───── Brano del testo
Fatto il possibile per la sua salute, dall’11 aprile 1834 Nunzio vive nell’appartamento del Colonnello Wochinger, al Maschio Angioino. Il suo secondo “padre” si specchia nelle sue virtù e ha una grandissima cura di lui, contraccambiato da profonda riconoscenza. Pensa a consacrarsi a Dio e, in attesa, si fa approvare dal Confessore una regola di vita per le sue giornate, regola simile a quella di un Consacrato, che osserva con scrupolo: la preghiera, la meditazione, la Messa al mattino, ore di studio durante il giorno, seguito da buoni maestri, il Rosario alla Madonna verso sera. Diffonde pace e gioia attorno a sé, profumo fragrante di santità.
Il venerabile Gaetano Errico, fondatore della Congregazione dei Sacri Cuori, gli promette di accoglierlo nella sua Famiglia religiosa appena fosse avviata: «Questo è un giovane santo e a me interessa che il primo a entrare nella mia Congregazione sia un santo, non importa se infermo». Molto spesso, un certo Fra Filippo, dell’Ordine degli Alcantarini, viene a tenergli compagnia e lo accompagna finché riesce a reggersi, nella Chiesa di Santa Barbara, interna al castello. Presto però all’iniziale miglioramento, segue l’aggravarsi delle sue condizioni fisiche: in fondo si tratta di cancro alle ossa e non c’è cura che serva. Nunzio, diventa un’offerta viva con il Crocifisso, a Dio gradita.

Dal Crocifisso: la gioia!

Il Colonnello gli sta molto vicino: dal primo giorno, lo ha chiamato “figlio mio” o “bambino mio”, ricambiato sempre da lui, con il nome di “papà mio”. Ora comprende che purtroppo si avvicina l’ora della separazione, che solo la fede consola nella certezza dell’“arrivederci in Paradiso”.
Nel marzo 1836, la situazione di Nunzio precipita. La febbre è altissima, il cuore non regge più. Le sofferenze sono acutissime. Prega e offre: per la Chiesa, per i Sacerdoti, per la conversione dei peccatori. Quelli che passano a fargli visita, raccolgono le sue parole: «Gesù ha patito tanto per noi e per i suoi meriti ci aspetta la vita eterna. Se soffriamo per poco, godremo il Paradiso in eterno». «Gesù ha sofferto molto per me, perché io non posso soffrire un po’ per Lui?». «Vorrei morire per convertire anche un solo peccatore».
──────────
───── Righe fornite
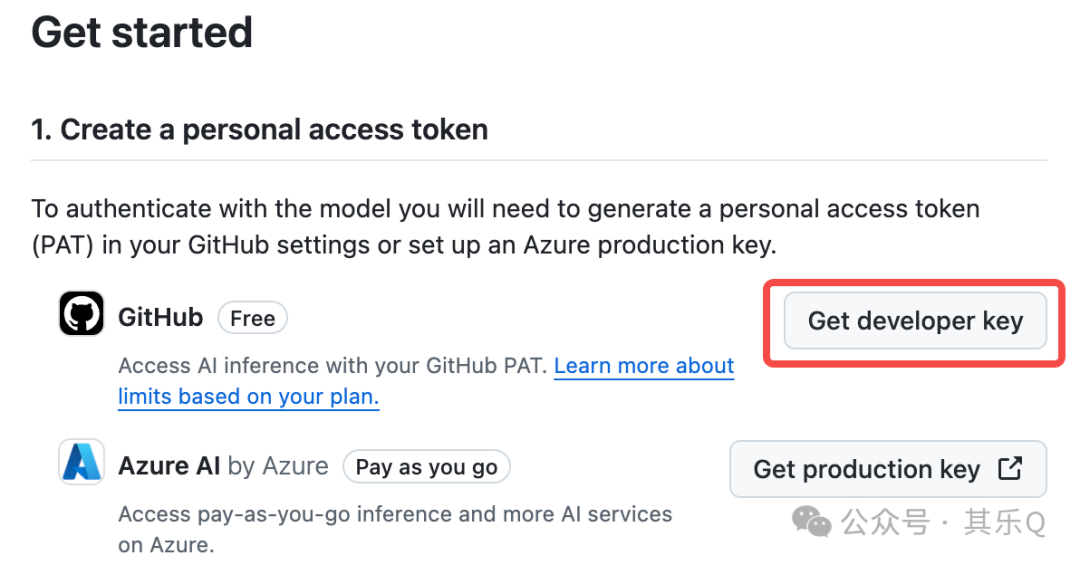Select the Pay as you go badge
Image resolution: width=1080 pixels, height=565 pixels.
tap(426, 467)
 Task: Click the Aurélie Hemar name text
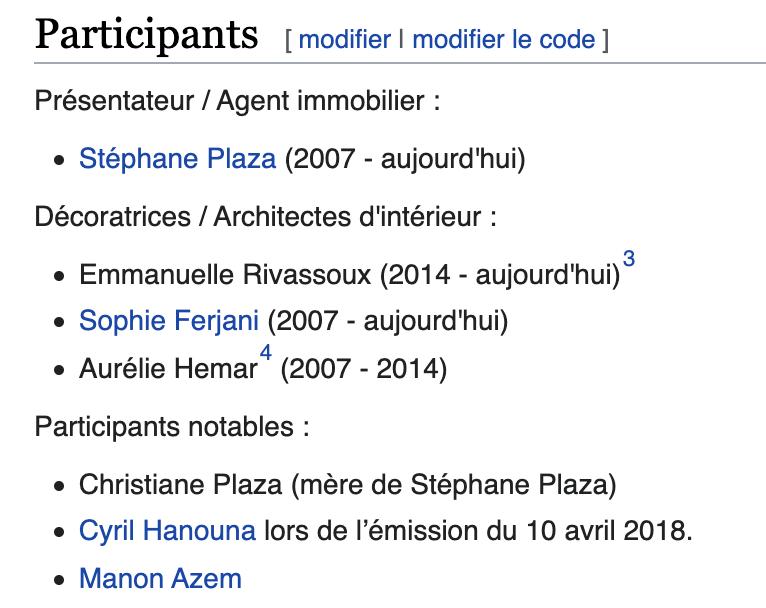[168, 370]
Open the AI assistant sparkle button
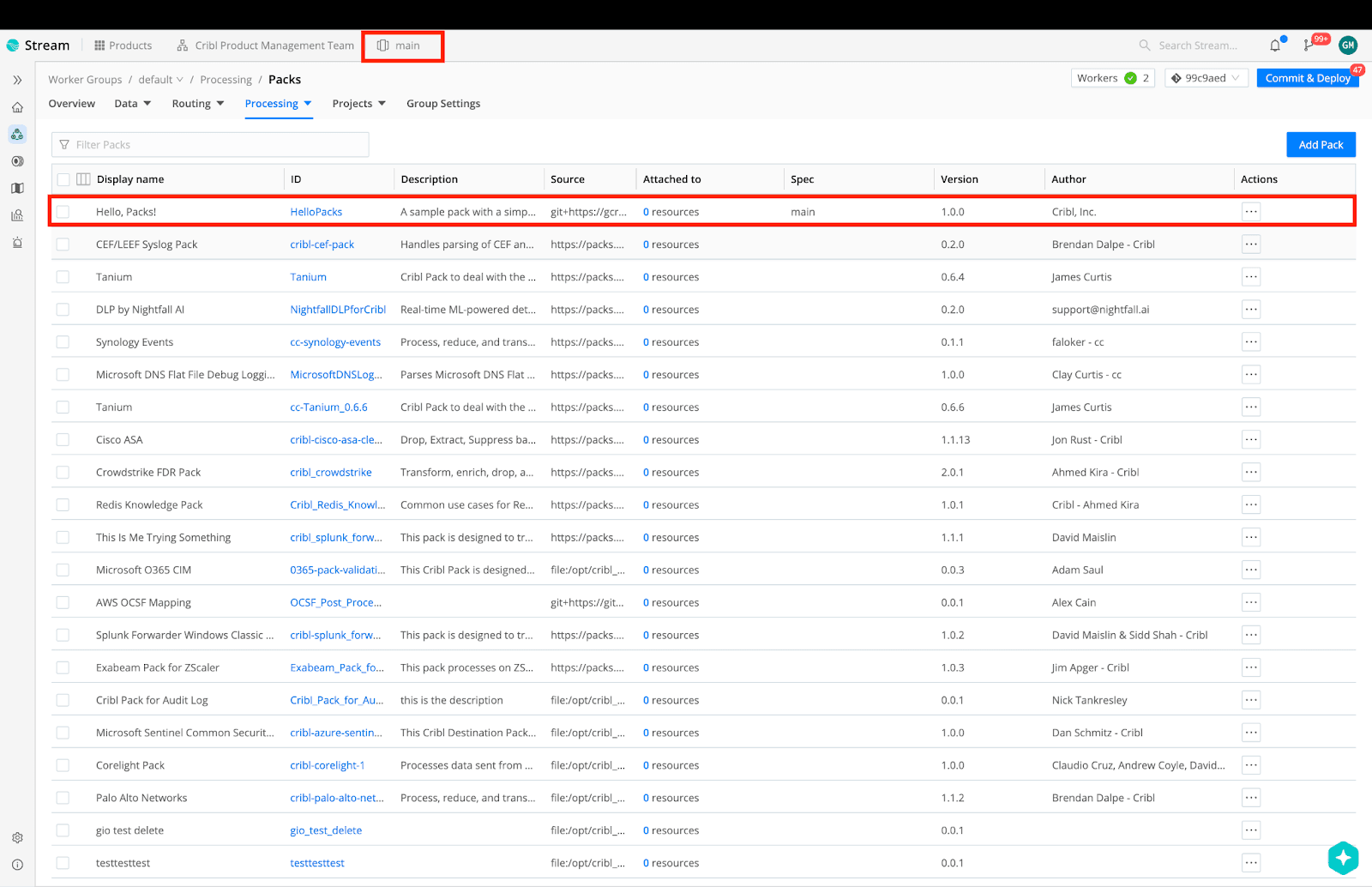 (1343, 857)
──────────
* **Consegna 1**:
Nel brano su Nunzio, in quale luogo vive il giovane a partire dall'11 aprile 1834?
* **Consegna 2**:
Prosegui il brano su Nunzio a partire dall'ultima frase riportata.

* **Risposta 1**:
Nell'appartamento del Colonnello Wochinger, al Maschio Angioino.

* **Risposta 2**:
Il 5 maggio 1836, Nunzio si fa portare il Crocifisso e chiama il Confessore, riceve i Sacramenti, come un Santo. Consola il suo benefattore: «State allegro, dal Cielo vi assisterò sempre». Verso sera, dice, tutto contento: «La Madonna, la Madonna, vedete quanto è bella!». A 19 anni appena, va a vedere Dio per sempre. Attorno al suo letto si spande un profumo di rose. Il suo corpo, disfatto dalla malattia, diventa singolarmente bello e fresco e rimane esposto per cinque giorni, perché moltissimi vengono a dirgli “arrivederci”. Il suo sepolcro è subito meta di pellegrinaggio.
Già Papa Pio IX, il 9 luglio 1859, lo dichiara “eroico nelle sue virtù”, quindi “Venerabile”. Il 1° dicembre 1963, il Papa Paolo VI iscrive Nunzio tra i “Beati”, modello per i giovani operai, per tutti i giovani, anche oggi. Se Nunzio, vissuto solo nel dolore, ha saputo dare senso e bellezza alla sua giovinezza grazie a Gesù amato e vissuto, perché con la sua Grazia, la Grazia del Redentore divino, il più grande Amico dell’uomo, i giovani d’oggi, pure insidiati dallo sregolamento di tutti i sensi, dalla droga, dalla disperazione, non potranno fare della loro vita un capolavoro di amore e di santità? Occorre credere e obbedire al Cristo Crocifisso che fa nuove tutte le cose.